QUANDO FARSI CONTROLLARE?
Quelle appena elencate sono spie molto importanti in ottica di prevenzione: infatti, segnalano che il cuore ha bisogno di qualche attenzione in più prima che il danno sia troppo grande. «Una donna che presenta uno o più di questi fattori di rischio e magari fuma, è in sovrappeso, ha familiarità per malattie cardiache, si muove poco e/o mangia male non dovrebbe aspettare di avere sintomi: meglio che si sottoponga a un controllo anche se sta bene, così da identificare il suo profilo di rischio cardiaco individuale» consiglia la cardiologa. In questo modo può capire se e quali abitudini deve modificare per proteggere il suo cuore. La casistica del Monzino Women conferma la validità dello screening precoce: delle oltre 700 donne sane che si sono rivolte al centro per un controllo, il 25% ha scoperto di avere un profilo di rischio elevato, tale da rendere necessario ricorrere a una terapia o a correzioni dello stile di vita.

Materiale estratto:
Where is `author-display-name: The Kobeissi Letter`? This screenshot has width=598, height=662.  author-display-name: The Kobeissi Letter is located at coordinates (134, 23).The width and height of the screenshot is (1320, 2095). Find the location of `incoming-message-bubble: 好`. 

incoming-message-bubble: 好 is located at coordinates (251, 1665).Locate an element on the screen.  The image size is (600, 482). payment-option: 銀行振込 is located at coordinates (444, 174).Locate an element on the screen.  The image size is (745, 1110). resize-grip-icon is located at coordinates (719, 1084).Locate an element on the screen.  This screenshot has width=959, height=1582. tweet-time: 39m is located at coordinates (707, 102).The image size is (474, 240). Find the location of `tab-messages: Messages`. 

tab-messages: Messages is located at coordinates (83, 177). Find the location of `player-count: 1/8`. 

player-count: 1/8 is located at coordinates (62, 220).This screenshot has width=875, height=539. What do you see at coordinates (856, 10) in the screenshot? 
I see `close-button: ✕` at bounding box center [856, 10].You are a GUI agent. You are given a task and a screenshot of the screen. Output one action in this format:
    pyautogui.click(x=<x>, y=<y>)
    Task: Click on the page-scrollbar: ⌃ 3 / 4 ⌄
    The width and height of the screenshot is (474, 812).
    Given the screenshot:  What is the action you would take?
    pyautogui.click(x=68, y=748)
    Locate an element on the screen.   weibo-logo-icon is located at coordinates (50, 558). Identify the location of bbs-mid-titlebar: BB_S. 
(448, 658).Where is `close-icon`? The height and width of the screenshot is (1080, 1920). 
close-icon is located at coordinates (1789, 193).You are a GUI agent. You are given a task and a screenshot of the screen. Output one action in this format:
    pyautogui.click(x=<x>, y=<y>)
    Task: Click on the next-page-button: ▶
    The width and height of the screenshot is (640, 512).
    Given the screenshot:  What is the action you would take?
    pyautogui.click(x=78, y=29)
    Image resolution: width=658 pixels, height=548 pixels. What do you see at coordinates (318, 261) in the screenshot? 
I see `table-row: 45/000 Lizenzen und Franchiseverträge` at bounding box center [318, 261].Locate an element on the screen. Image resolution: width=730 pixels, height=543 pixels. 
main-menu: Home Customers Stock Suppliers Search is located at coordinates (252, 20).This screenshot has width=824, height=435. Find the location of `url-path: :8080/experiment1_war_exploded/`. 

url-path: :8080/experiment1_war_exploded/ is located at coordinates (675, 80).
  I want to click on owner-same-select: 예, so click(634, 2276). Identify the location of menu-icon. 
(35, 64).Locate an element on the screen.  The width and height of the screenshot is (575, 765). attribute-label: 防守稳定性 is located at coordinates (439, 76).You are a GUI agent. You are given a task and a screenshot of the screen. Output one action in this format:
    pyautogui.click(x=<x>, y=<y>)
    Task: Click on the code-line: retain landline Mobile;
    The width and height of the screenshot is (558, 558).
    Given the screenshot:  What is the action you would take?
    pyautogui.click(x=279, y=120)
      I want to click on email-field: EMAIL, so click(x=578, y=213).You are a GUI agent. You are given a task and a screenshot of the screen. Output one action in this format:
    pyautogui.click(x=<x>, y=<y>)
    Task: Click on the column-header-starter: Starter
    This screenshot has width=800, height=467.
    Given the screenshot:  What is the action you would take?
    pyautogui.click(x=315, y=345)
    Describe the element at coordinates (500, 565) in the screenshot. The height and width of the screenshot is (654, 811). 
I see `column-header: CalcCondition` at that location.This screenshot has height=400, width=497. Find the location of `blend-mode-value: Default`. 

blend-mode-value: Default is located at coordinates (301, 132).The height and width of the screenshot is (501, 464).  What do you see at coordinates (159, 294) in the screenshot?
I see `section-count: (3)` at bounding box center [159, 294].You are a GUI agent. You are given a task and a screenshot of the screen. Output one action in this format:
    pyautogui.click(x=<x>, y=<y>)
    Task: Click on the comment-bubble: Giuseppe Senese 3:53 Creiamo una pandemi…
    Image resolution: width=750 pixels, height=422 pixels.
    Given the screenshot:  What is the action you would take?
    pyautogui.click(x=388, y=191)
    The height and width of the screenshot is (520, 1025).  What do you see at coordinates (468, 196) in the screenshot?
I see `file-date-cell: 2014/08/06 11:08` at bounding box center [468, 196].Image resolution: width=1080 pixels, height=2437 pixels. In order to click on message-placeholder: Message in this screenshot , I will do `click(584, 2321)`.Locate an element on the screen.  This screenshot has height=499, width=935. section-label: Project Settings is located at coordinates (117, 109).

Elenco attività:
a: Traduci in inglese questa frase del brano sulla prevenzione cardiaca femminile: "In questo modo può capire se e quali abitudini deve modificare per proteggere il suo cuore."
b: Per favore, prosegui il brano sulla prevenzione cardiaca femminile dopo la sua ultima frase.
Le voci non servono per svolgere le attività.

Risposte per attività:
a: In this way she can understand whether she needs to change any habits, and which ones, to protect her heart.

b:
MAI ASPETTARE TROPPO
Purtroppo, però, le donne sono restie a rivolgersi al medico. Non solo non lo fanno quando stanno apparentemente bene, ma nemmeno quando stanno male: un po’ perché pensano di essere più protette rispetto agli uomini, un po’ perché abituate a sopportare i vari malesseri e acciacchi, un po’ perché più propense a prendersi cura degli altri che di loro stesse, spesso, tendono a chiedere aiuto solo quando la situazione è già seria (e purtroppo la pandemia di Covid-19 sta aggravando le cose). Anche per questo, stando alle statistiche, nell’anno successivo al primo infarto il 35% delle donne subisce un altro attacco cardiaco e il 38% perde la vita, mentre nell’uomo queste percentuali sono decisamente più basse, rispettivamente pari al 18% e al 25%. «Se si agisce entro sei ore dalla comparsa dei sintomi di infarto, le probabilità di recupero sono buone. Superata questa soglia, il danno al muscolo cardiaco risulta più esteso e irreversibile, con aumentate complicanze aritmiche ed esiti peggiori» racconta Trabattoni.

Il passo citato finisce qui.